I don’t get it. I want to write. I want to succeed. I’m willing to do whatever it takes.

So…why isn’t it happening!?

The Discovery of Mae B

Years ago, on one of my walks through the ruins, I discovered a tattered attaché case with a broken lock. Inside were many scraps of paper and handwritten pages that were ripped from a notebook. Folded neatly on top lay a wrinkled, stained newspaper article about a woman called Mae B. Apparently she planned to become a world-famous author. I took the attaché case home with me and read every page.

In the coming days I will share with you what might have once been destined for a book of memoirs, or perhaps a blog. Today, they are the scribblings of a mad woman. “Mad” as in angry AND insane. I think you will find them enlightening.

Here’s the newspaper article:

Mae B lives in a gorgeous airy castle on Someday Isle. She raises Wannabes and fusses over them frequently, pinching back their buds so they never produce those pesky blooms that might take on a life of their own. Mae B says her Wannabes will break through their tough shell unless she sighs over them several times a day.

Mae B’s hobby is “all things creative.” She loves to daydream about the novels, stories and poems she plans to write someday. Her favorite reading material is articles and books about writing.

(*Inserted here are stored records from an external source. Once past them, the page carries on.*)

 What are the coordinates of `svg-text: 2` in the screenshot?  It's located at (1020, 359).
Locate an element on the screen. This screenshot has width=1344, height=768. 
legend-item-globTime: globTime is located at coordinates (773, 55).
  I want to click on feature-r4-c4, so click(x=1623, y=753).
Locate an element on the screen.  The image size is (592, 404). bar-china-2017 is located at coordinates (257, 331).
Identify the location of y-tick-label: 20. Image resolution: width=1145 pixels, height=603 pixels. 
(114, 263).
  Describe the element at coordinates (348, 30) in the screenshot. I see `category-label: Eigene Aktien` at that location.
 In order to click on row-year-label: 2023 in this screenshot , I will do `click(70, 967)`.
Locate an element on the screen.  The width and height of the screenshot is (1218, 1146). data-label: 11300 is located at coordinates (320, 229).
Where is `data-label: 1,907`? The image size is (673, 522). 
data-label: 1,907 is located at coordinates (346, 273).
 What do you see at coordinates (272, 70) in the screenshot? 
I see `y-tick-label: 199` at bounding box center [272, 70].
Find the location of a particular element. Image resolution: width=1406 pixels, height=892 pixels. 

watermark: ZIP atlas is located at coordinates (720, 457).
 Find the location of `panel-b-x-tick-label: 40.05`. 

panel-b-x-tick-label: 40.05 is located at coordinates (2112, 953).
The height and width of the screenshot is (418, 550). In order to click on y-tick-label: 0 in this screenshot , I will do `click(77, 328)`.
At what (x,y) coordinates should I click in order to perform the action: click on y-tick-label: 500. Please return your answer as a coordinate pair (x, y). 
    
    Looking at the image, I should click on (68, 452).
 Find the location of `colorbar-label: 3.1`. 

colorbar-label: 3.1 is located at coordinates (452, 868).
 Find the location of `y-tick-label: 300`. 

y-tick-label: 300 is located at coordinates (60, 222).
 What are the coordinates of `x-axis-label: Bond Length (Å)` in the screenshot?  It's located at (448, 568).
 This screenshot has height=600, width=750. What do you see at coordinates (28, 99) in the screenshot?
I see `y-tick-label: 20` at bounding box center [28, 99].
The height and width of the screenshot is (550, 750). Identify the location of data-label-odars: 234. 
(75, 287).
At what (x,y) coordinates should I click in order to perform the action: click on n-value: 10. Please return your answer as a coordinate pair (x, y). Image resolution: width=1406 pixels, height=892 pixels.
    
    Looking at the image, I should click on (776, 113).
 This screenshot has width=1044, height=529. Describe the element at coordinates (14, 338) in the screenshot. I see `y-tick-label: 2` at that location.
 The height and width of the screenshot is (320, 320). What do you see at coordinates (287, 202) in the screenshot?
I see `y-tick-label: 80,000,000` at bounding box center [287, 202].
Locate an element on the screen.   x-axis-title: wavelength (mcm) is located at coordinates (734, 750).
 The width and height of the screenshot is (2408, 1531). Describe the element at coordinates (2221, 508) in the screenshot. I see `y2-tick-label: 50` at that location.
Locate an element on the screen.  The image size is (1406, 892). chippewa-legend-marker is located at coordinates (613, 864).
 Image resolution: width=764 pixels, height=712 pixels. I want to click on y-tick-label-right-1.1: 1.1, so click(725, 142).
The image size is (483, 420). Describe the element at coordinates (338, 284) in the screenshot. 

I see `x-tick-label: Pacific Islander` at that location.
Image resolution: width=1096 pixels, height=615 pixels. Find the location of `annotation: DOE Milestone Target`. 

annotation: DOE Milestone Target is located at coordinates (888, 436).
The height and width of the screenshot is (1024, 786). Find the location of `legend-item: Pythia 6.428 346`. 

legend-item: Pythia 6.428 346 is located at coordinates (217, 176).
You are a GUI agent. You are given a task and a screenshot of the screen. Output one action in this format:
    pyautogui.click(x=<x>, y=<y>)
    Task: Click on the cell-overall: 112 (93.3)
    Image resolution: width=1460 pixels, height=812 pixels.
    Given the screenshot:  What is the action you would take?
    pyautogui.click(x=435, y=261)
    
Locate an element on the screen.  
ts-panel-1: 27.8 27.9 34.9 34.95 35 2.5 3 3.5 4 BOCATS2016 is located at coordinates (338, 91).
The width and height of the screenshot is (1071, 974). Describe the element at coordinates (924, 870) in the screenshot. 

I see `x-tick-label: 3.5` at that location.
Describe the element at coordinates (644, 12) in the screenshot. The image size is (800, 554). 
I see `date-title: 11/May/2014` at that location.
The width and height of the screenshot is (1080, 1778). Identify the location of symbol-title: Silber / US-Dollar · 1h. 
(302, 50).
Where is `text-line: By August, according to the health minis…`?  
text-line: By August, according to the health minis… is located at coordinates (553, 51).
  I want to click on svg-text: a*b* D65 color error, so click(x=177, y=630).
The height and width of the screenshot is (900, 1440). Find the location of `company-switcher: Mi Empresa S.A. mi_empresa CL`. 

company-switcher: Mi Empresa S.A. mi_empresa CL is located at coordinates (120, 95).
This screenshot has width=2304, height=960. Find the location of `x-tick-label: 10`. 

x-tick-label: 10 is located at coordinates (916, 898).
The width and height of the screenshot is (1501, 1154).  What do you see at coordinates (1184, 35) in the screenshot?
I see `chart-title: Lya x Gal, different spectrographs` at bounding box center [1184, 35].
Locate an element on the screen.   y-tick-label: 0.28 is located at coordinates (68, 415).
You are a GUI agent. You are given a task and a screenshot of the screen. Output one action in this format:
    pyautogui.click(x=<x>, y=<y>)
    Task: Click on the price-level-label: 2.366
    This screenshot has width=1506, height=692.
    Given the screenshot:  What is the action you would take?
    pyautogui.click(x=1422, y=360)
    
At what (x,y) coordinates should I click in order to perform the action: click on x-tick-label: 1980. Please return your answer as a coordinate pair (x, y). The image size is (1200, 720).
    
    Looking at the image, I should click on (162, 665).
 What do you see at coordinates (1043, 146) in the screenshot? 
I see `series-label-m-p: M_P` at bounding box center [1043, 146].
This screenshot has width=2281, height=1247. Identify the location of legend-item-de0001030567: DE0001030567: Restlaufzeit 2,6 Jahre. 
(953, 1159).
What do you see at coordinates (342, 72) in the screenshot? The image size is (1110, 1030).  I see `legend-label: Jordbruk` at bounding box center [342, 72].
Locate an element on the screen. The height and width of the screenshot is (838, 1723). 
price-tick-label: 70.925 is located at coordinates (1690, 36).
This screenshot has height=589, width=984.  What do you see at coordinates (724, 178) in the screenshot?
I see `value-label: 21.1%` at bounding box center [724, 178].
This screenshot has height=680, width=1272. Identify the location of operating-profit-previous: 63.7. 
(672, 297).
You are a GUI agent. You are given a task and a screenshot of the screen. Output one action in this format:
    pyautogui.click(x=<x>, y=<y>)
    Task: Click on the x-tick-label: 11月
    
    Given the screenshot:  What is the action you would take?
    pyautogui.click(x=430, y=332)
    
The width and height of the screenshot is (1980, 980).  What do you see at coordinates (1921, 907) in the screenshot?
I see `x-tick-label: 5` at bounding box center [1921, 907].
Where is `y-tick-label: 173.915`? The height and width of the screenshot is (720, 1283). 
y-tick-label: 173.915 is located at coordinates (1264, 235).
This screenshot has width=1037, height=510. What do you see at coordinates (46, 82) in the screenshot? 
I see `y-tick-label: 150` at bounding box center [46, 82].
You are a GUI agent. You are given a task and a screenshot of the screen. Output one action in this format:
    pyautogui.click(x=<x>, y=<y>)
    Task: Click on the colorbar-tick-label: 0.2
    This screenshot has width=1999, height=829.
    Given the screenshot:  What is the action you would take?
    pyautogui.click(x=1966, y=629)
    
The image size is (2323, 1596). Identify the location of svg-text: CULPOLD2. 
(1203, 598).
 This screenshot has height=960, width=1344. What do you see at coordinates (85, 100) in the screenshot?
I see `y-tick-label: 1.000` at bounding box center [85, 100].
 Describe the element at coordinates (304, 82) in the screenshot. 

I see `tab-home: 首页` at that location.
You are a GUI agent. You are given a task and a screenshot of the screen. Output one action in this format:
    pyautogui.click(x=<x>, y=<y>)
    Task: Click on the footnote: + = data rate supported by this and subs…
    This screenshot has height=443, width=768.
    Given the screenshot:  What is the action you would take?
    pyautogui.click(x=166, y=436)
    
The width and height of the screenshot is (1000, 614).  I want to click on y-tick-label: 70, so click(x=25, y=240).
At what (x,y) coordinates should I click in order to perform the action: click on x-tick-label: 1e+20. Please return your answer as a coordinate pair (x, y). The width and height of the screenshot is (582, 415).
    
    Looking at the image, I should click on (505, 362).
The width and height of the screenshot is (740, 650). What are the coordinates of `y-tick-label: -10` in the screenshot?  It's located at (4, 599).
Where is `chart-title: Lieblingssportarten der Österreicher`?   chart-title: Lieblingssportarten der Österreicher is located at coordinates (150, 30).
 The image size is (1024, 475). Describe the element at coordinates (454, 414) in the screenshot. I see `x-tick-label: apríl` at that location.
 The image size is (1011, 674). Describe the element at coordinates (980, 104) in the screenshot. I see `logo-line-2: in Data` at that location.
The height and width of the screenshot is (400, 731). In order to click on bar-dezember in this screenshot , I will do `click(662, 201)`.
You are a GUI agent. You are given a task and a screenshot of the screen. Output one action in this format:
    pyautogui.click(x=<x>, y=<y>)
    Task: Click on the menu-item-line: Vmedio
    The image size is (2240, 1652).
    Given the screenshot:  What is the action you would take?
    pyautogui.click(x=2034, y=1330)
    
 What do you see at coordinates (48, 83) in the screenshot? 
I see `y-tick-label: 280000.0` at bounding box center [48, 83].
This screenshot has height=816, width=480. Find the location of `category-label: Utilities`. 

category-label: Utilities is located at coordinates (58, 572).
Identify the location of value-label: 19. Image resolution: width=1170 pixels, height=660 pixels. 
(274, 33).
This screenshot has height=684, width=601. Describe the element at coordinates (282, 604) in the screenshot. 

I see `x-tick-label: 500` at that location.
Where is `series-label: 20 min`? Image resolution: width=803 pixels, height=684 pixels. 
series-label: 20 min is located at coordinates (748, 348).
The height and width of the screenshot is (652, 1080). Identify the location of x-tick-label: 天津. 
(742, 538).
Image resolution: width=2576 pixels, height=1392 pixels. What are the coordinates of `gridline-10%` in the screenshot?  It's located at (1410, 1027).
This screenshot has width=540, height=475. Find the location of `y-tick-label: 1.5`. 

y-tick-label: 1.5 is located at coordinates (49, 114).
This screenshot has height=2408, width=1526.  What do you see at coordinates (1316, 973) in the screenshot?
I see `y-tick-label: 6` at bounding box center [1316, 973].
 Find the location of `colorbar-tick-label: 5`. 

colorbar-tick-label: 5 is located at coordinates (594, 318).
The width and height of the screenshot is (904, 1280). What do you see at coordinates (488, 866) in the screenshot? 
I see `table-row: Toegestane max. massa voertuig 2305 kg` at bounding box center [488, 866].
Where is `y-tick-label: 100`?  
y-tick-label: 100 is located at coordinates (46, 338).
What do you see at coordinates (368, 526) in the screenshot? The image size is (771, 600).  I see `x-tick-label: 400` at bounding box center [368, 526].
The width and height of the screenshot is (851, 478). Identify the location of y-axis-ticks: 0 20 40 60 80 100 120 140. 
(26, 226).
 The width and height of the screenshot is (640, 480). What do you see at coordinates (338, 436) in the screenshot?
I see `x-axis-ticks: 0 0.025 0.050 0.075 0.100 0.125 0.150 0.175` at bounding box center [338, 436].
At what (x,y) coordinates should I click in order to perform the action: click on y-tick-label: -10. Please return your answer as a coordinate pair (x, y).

Her office is an ongoing project.

“I won’t sit at my desk to write until my little study is perfect,” she says proudly. She recently repainted it for the fourth time, and is now on her third computer.

“It’s amazing how quickly times passes when you play Spider Solitaire or visit on Facebook and Twitter and look at photos on Pinterest and Instagram. Plus, I need to network and build a platform for readers! The computer gets old before I know it! But, I believe there is a wonderful word processing program on it. I’ll use it for my novel, one of these days.”

Someday Isle is a hypnotic little place, and although millions of people inhabit it, there is always room for more. Mae B loves it, and she tells everyone, “If you come, be prepared to stay. It’s hard to get away once you’ve put down roots!”

December 22, 2015

Tuesday, December 22, 2015

Let me take you back to the olden days, back in the early 1980s. Personal computers were around back then, but they were quite expensive and few people had one. The internet? Barely even thought of, let alone used.

The following occurred more times than I care to count:

I carefully typed my manuscript (as error-free as possible) on my trusty Sears electric typewriter. I then placed my book in a stationery box along with a cover letter, title page, synopsis, and an SASE (self-addressed stamped envelope).  With a rubber band around the box to be sure it held together for the transit to NYC, it went into the toughest padded envelope available . Included with the box was another large, padded envelope, addressed to me, with enough postage attached for return if the book was rejected.  Then I hauled my precious burden to the post office, had it weighed, paid what felt like a year’s salary in postage, blessed the package with good vibes, prayers, and hopes, then sent it on its way. After about six weeks, I would literally stand at the front window about 10 a.m. every day, waiting and watching for the mailman.

Step into the 21st century. I am basically doing the same thing, sans the packaging, the expensive postage, and trip to the post office. I’m anticipating affirmation (or rejection–but we won’t think about that) so I check my email a hundred times a day. What I’d really love is a phone call, but happened to me only once, when I sold my first book. The editor actually called me at 9 o’clock one night to tell me she loved my book, wanted to publish it, and asked if I had anything else to send her. Boy howdy, that was a sleepless night, I tell ya!

At any rate, the jumpy feeling in my gut, the shivers of anticipation, the uneasy dread … those feelings haven’t changed. It’s been a long time since my work has been rejected. If this new series I’ve created is turned down, I have a feeling I will suffer disappointment just as keenly as I did years ago, watching as the mailman brought that battered returned manuscript to my door.

Send some good vibes my way, will you?